Прогрессивность Маяковского как поэта в первопричине объясняется появлением такого прогрессивного класса, как русский рабочий класс. Но это слишком общее объяснение. Мы возьмем более узко. Если точно, вдумчиво и непредвзято читать стихи Маяковского, то мы заметим, что их своеобразная, непохожая на прежнюю поэзию форма не мешает нам, — наоборот, эта форма лучше следует за ритмом нашей собственной внутренней жизни, она соответствует ей естественней, чем симметричная форма, скажем, ямба. Маяковский отвечает закону нашего, выразимся так, пульсирующего кровообращения и сложному движению сознания точнее, чем его предшественники. Видимо, и наше сознание и наше чувство работают не по простой гармонической кривой, вроде синусоиды, а более живо, более «неправильно», в более сложном ритме. Маяковский открыл это, возможно, интуитивно, но все равно он открыл истину, и его борьба за новый ритм поэзии имела гораздо более глубокий и принципиальный смысл, чем это казалось ранее. Вспомним ради лучшего уяснения вопроса, что Коперник вначале открыл лишь простое движение Земли вокруг Солнца и вокруг своей оси; это очень гармонический ритм; теперь известны, кажется, несколько десятков видов движения Земли; гармония от этого не исчезла, но она превратилась из однотонной мелодии в симфонию.
И оказывается, — из простого, но воодушевленного чтения, — что ритм поэзии Маяковского более естественный, более соответствующий нашему духу и сердцу, а традиционный ритм поэзии только более привычный.
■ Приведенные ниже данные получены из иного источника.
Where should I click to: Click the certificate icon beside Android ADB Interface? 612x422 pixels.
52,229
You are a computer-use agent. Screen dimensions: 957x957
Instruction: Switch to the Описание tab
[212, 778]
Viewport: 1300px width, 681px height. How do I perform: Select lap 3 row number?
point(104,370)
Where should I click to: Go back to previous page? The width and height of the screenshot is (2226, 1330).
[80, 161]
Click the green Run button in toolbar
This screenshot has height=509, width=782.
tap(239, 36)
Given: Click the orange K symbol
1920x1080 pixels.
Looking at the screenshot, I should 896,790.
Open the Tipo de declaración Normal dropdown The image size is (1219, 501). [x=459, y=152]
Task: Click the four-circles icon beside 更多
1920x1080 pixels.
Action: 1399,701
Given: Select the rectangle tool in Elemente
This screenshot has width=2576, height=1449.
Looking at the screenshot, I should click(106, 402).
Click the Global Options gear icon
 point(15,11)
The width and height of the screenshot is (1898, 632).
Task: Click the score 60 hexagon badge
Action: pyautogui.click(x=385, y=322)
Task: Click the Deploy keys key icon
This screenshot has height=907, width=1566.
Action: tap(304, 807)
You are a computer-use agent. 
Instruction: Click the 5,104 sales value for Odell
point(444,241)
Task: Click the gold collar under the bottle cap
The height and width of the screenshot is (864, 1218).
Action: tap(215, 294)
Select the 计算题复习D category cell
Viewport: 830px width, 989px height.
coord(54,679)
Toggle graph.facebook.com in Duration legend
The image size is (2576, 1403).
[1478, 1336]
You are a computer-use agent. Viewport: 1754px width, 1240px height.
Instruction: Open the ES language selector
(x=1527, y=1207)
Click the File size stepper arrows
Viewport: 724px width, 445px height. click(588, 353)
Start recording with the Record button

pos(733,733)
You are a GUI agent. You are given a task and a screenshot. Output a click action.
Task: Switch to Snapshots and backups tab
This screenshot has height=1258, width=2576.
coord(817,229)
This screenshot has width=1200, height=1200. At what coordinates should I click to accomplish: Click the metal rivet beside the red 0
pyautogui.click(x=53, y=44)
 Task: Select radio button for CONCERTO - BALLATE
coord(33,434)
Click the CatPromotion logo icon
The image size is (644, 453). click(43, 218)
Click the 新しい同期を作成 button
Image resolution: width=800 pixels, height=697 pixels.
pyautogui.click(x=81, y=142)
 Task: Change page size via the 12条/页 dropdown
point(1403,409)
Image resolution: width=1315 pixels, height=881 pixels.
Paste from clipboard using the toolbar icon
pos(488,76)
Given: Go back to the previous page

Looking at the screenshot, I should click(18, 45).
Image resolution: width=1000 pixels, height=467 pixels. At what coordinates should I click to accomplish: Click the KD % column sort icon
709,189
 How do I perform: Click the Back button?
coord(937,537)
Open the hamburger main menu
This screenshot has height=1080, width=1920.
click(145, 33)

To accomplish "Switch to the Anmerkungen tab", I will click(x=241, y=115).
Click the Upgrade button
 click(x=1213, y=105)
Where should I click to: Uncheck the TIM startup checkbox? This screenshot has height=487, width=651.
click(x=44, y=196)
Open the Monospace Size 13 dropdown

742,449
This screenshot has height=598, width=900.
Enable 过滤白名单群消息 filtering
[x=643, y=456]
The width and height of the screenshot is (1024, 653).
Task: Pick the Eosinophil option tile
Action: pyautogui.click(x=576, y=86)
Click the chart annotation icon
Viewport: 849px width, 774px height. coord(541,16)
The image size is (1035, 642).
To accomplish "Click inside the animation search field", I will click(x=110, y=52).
Однако дело не только в открытии, не только в разработке нового строя поэтической речи: сам по себе этот поэтический строй существовать не может, если ему не отвечает общественное умонастроение современников поэта или ближайших поколений. Но ведь общественное умонастроение, или мировоззрение, зарождаясь в первом счете из производственных отношений как смутное чувство, не может оформиться в отчетливую, высшую, совершенно сознательную форму, если над этим оформлением нового человеческого сознания не работают наиболее передовые люди, понимающие задачи своего времени. Новое сознание, так же как и новое чувство, производится не автоматически, а рождается с огромным усилием, в этом-то все и дело, в том числе и дело поэта-новатора, такого, как Маяковский.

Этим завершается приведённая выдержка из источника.